*SET TASK*.
Extract the lines of the listing from the one containing "Given: Switch to the Журнал работы tab" to the one containing "[2068, 616]", both included, and reproduce them without any change.

Source records
%%

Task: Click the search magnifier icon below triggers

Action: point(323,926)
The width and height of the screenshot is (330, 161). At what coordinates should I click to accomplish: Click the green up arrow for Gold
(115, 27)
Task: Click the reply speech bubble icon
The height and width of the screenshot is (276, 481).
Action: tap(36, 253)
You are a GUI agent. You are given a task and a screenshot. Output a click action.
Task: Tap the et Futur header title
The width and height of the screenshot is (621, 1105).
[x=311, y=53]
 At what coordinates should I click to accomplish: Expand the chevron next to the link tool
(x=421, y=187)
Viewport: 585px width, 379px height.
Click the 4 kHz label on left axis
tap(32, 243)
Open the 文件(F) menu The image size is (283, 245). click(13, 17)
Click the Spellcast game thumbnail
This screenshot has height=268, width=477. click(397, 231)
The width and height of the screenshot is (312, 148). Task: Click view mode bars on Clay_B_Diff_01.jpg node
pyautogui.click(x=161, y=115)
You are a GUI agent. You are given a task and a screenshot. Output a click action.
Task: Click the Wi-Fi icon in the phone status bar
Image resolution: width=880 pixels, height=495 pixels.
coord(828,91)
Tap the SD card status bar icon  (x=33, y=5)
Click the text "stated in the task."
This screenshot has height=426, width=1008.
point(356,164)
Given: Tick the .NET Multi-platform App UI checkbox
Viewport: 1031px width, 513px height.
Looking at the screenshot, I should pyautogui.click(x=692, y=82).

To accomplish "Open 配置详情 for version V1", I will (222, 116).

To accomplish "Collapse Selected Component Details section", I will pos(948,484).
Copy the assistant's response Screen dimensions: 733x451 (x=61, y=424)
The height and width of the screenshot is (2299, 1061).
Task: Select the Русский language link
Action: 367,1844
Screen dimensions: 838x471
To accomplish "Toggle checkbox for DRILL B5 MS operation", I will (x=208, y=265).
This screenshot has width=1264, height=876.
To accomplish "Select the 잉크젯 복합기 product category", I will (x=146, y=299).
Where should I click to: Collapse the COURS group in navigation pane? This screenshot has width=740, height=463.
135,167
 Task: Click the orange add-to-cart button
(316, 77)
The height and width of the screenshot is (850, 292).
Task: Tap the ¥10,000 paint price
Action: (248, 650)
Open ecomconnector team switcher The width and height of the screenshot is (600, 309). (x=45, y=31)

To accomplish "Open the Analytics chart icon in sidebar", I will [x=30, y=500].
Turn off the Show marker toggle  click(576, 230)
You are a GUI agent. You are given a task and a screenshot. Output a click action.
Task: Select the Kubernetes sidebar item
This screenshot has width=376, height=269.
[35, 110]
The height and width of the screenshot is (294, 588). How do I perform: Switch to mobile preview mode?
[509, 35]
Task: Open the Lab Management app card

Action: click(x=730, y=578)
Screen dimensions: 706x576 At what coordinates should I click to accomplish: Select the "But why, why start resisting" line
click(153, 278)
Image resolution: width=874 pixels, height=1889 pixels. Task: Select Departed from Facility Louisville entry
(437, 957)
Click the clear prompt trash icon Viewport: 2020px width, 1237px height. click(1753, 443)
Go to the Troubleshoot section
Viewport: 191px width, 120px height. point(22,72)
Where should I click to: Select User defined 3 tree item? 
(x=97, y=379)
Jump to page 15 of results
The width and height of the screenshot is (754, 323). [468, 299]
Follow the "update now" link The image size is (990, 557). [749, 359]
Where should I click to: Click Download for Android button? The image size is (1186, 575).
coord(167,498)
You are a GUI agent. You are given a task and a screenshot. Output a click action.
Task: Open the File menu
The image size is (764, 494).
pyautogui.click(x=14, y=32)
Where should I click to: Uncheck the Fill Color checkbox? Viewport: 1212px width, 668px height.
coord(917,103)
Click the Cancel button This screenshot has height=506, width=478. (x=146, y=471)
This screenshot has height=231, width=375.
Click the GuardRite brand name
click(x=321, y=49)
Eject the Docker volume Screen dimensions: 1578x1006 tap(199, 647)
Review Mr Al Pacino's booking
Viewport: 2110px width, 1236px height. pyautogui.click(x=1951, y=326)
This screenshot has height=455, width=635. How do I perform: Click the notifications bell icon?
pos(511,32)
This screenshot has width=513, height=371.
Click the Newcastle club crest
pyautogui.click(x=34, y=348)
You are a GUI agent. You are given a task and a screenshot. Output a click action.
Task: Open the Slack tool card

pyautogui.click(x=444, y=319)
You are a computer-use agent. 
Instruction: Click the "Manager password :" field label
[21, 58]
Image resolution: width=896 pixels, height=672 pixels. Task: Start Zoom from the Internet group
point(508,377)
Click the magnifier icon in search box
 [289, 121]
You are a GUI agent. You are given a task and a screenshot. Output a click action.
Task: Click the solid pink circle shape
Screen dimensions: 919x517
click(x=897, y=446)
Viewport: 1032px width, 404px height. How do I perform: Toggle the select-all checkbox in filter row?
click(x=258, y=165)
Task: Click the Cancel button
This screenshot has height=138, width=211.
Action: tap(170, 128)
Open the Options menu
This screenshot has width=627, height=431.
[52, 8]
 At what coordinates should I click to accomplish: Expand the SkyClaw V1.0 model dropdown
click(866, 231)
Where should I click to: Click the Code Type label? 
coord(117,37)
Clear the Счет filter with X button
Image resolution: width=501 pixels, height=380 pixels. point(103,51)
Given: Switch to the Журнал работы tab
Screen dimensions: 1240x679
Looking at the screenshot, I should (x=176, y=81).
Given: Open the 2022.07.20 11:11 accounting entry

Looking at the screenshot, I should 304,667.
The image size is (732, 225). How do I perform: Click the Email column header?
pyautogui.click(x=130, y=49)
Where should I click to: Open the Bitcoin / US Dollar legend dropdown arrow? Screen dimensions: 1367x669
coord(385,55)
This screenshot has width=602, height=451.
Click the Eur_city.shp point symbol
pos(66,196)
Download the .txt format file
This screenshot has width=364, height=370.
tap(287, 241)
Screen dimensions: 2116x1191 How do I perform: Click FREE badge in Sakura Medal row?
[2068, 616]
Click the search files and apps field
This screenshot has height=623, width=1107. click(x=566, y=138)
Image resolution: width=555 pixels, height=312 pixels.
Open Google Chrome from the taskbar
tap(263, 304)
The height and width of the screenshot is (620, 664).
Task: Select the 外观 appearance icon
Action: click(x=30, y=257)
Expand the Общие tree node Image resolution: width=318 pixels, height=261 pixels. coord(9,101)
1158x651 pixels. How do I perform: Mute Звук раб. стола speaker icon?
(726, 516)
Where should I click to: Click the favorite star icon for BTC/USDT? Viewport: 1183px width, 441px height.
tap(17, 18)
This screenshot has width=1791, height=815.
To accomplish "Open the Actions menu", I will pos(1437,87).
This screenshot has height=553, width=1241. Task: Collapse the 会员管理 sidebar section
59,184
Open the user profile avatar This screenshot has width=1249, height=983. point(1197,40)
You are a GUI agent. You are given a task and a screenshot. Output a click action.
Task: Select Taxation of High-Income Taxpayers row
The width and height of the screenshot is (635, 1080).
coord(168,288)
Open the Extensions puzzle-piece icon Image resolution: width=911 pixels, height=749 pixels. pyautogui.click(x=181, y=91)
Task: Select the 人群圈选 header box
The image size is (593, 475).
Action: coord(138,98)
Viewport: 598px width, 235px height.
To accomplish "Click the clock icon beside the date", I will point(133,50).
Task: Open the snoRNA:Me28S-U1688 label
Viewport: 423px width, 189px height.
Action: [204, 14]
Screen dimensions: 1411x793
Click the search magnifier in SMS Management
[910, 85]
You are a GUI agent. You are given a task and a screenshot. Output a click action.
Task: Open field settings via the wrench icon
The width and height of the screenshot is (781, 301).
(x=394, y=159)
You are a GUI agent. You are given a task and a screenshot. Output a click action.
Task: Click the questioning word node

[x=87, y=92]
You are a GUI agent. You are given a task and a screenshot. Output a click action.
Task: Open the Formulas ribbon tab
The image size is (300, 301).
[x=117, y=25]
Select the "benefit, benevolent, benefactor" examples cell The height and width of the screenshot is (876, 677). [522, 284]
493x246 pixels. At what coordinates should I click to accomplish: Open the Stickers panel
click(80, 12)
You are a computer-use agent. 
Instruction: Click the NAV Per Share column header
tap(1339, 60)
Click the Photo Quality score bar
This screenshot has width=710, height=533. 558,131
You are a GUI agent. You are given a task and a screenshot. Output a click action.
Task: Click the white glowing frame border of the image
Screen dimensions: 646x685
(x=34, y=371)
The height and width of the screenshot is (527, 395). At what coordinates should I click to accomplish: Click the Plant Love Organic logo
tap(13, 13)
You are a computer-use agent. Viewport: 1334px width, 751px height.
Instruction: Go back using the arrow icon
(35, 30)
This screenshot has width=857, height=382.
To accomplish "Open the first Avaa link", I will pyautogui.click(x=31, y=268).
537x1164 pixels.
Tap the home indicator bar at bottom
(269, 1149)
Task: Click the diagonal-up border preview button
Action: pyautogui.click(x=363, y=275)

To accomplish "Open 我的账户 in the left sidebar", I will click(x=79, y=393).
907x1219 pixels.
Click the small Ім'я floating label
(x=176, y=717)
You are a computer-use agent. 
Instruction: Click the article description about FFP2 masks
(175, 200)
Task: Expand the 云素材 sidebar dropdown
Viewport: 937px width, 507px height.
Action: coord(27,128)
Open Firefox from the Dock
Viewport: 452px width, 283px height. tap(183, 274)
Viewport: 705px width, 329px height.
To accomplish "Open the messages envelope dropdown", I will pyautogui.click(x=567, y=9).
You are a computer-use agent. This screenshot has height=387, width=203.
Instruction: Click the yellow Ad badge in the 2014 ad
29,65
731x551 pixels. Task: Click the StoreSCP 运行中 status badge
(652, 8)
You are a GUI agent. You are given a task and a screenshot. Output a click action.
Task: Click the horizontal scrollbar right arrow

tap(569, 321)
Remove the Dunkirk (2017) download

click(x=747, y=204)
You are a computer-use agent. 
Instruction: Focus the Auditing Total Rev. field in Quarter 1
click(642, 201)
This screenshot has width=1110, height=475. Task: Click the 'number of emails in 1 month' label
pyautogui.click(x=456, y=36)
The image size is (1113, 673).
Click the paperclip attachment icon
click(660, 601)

%%

*EXPECTED OUTPUT*.
Given: Switch to the Журнал работы tab
Screen dimensions: 1240x679
Looking at the screenshot, I should (x=176, y=81).
Given: Open the 2022.07.20 11:11 accounting entry

Looking at the screenshot, I should 304,667.
The image size is (732, 225). How do I perform: Click the Email column header?
pyautogui.click(x=130, y=49)
Where should I click to: Open the Bitcoin / US Dollar legend dropdown arrow? Screen dimensions: 1367x669
coord(385,55)
This screenshot has width=602, height=451.
Click the Eur_city.shp point symbol
pos(66,196)
Download the .txt format file
This screenshot has width=364, height=370.
tap(287, 241)
Screen dimensions: 2116x1191 How do I perform: Click FREE badge in Sakura Medal row?
[2068, 616]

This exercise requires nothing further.